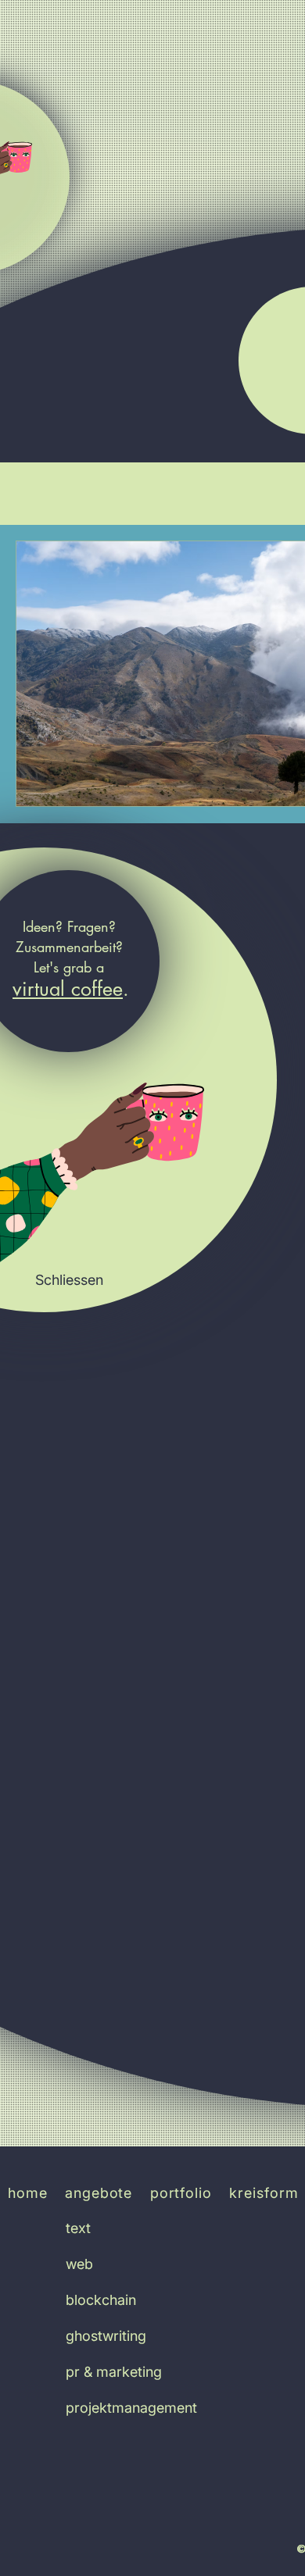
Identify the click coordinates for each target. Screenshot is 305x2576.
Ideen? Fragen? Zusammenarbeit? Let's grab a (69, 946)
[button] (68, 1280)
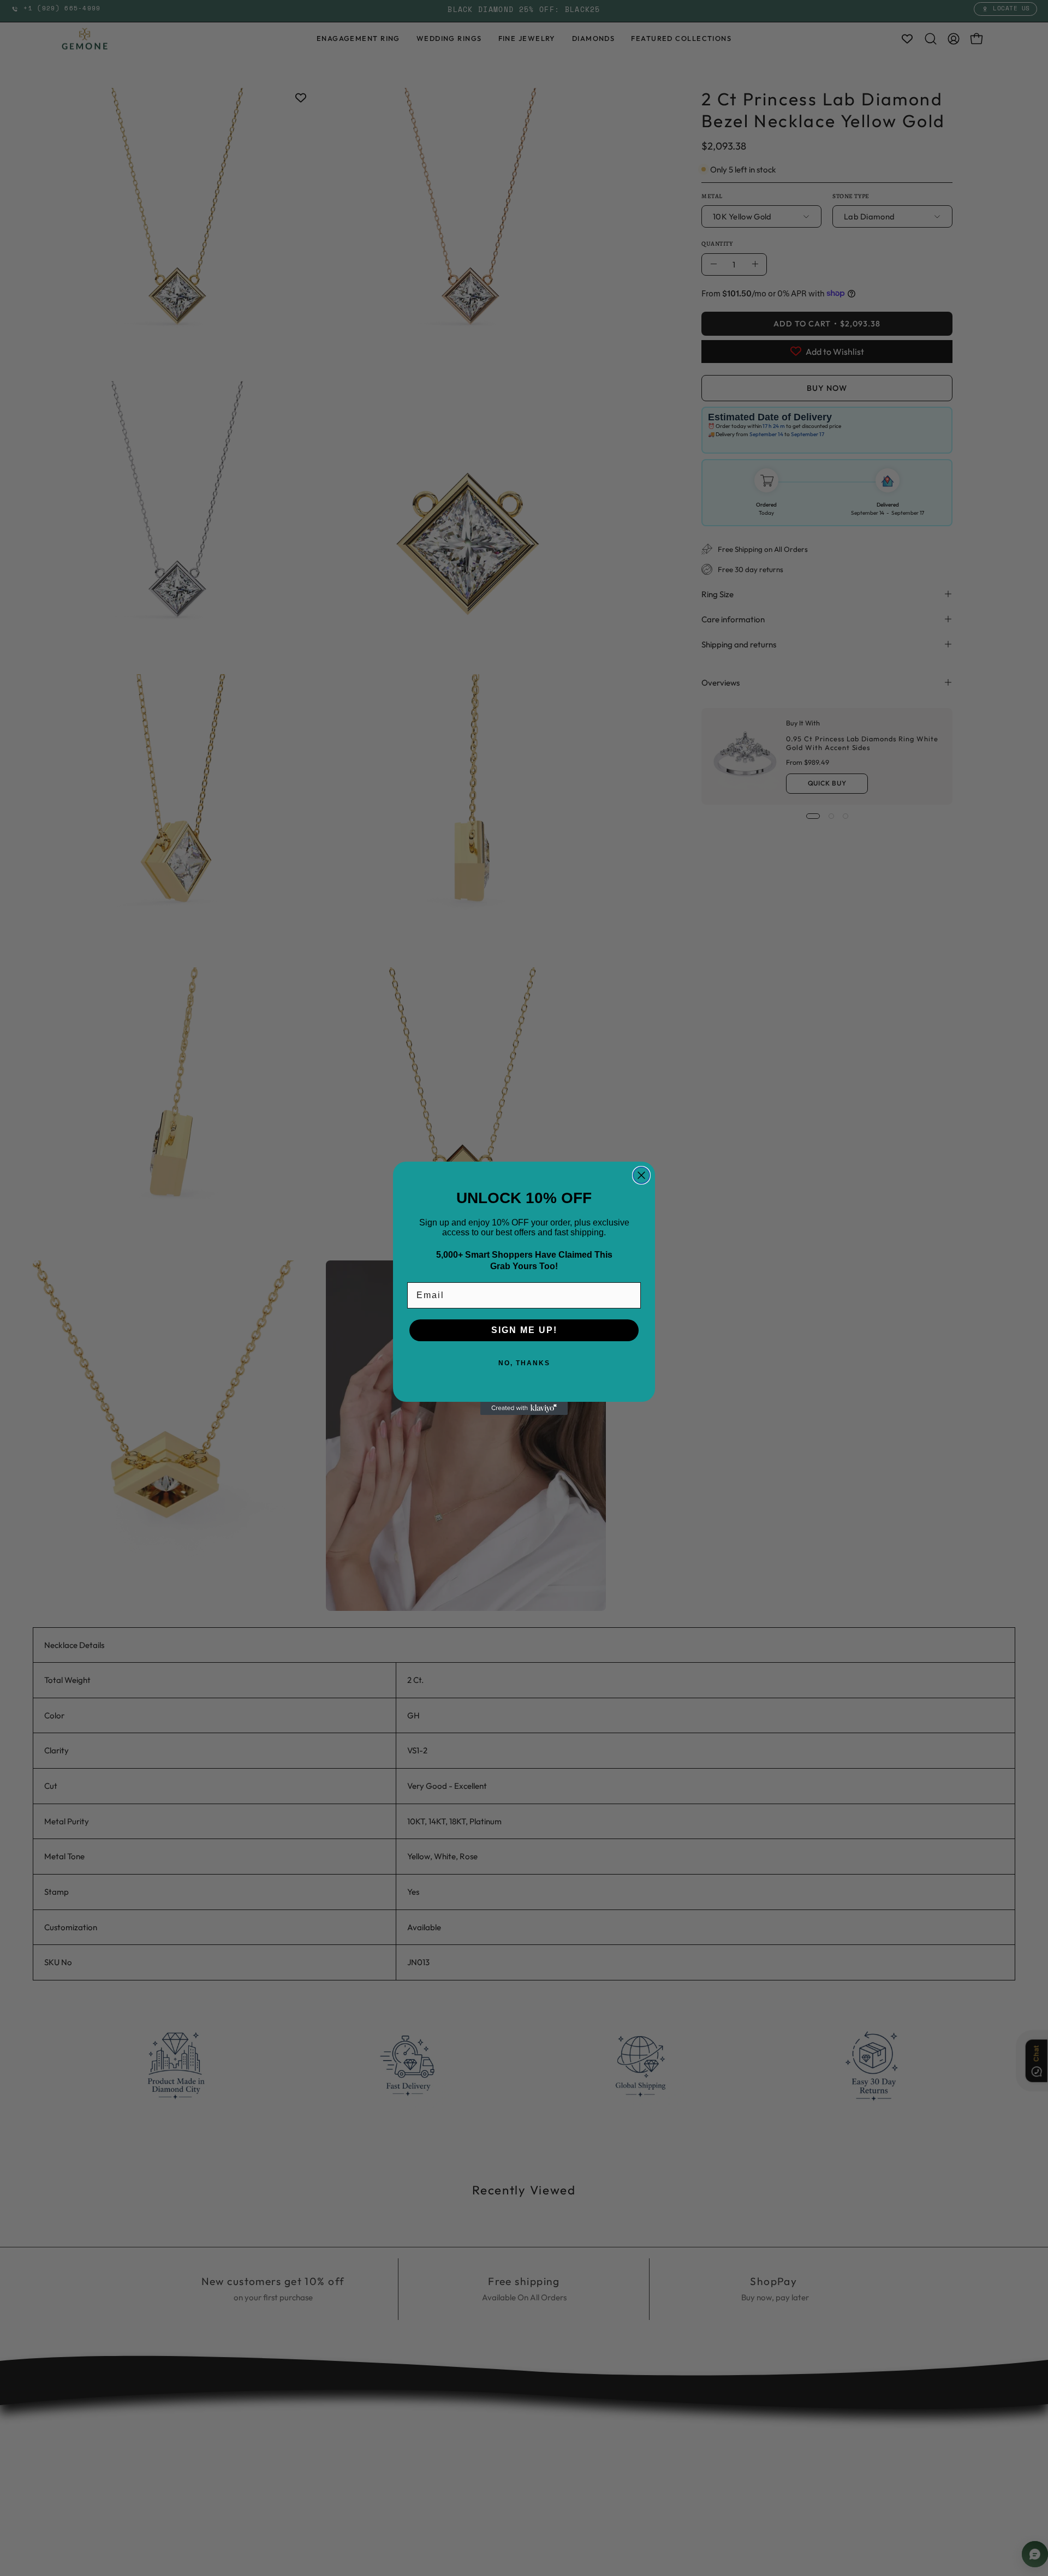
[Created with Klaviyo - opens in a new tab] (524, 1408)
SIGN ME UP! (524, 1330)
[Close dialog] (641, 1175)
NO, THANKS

AIM OF THE TASK =
Reply with the lines from the one that contains "[Created with Klaviyo" through the last line of the material above, copied exactly and nothing else.

WORKED SOLUTION =
[Created with Klaviyo - opens in a new tab] (524, 1408)
SIGN ME UP! (524, 1330)
[Close dialog] (641, 1175)
NO, THANKS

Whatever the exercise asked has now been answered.